Diğer yandan pandemi, hayatımızdaki birçok şeyi olduğu gibi uzaktan çalışma kavramını da özünden uzaklaştırdı. İhtiyaca göre belirlenebilecek lokasyon seçeneklerini tek seçenekle sınırladı. Uzaktan çalışma adı altında herkesi evine hapsetti. Bireysel veya takım çalışmalarıyla sosyal ihtiyaçlarını dengeleyebilen çalışanları sosyal mahrumiyetle başbaşa bıraktı. Bununla da kalmadı, çalışan ebeveynlerin, yaşadıkları rol çatışmaları nedeniyle duygusal karmaşalar yaşamalarına neden oldu.
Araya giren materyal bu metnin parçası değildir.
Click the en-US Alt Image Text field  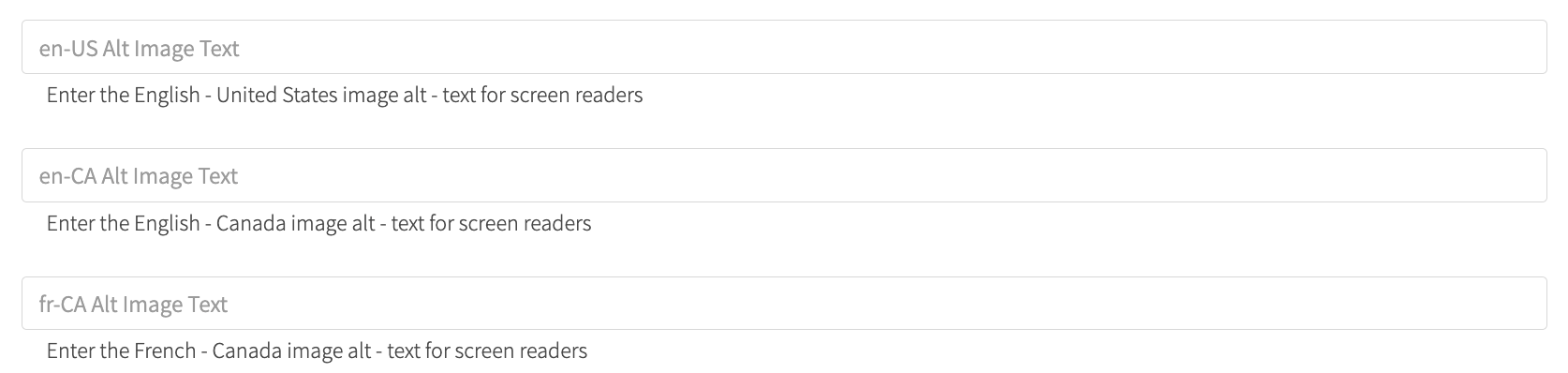tap(784, 47)
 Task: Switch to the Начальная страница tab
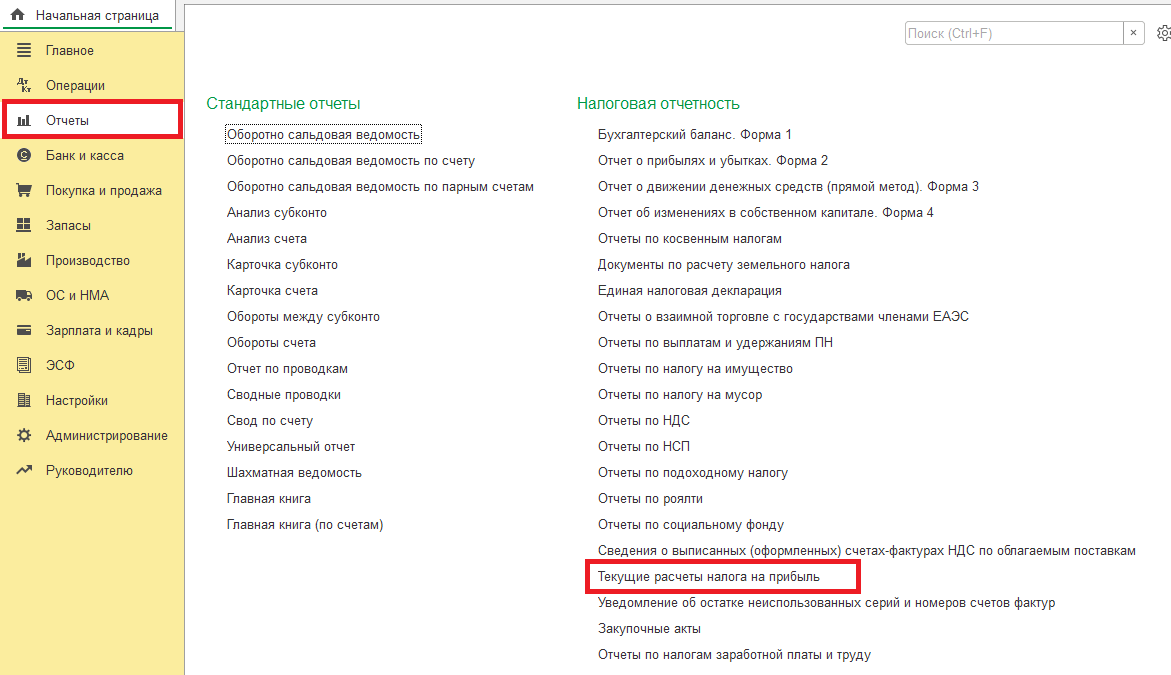click(x=96, y=15)
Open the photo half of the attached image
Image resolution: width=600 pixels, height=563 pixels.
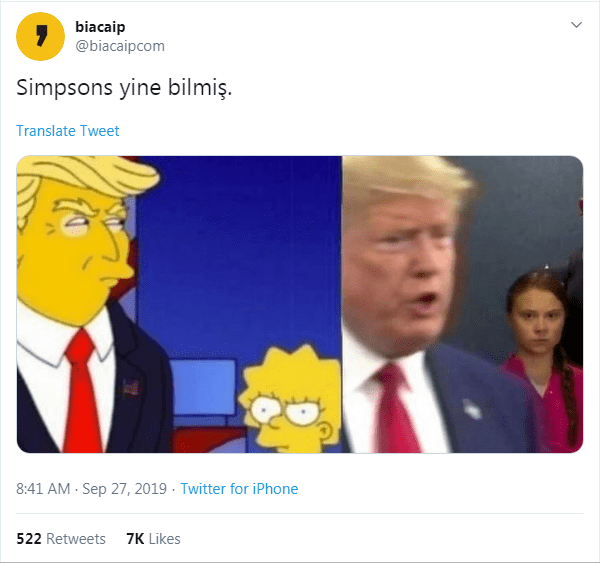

Sunduğu esneklikle bir denge sağlayan uzaktan çalışma süreci, pandeminin geçici kurallarıyla sınırlı ve dengesizliklerle dolu bir yaşam tarzı olarak karşımıza çıktı. Çalışanlar, uzaktan çalışma sürecini mahrumiyetlerle yaşamak durumunda kaldı.
Çalışanların ellerinde olmayan nedenlerle zihinlerinde negatif duygularla eşleştirdiği uzaktan çalışma süreci, algısal etkilerini gelecek günlerde gösterebilir. Yine de, pandemi özelindeki gerçekleri "uzaktan çalışma" kavramının özünden ayırabilmek hem söz konusu husus hakkında alacağımız kararlarda çeşitli önyargılardan uzak durmamıza hem de yeni normale daha kolay alışmamıza destek olabilir.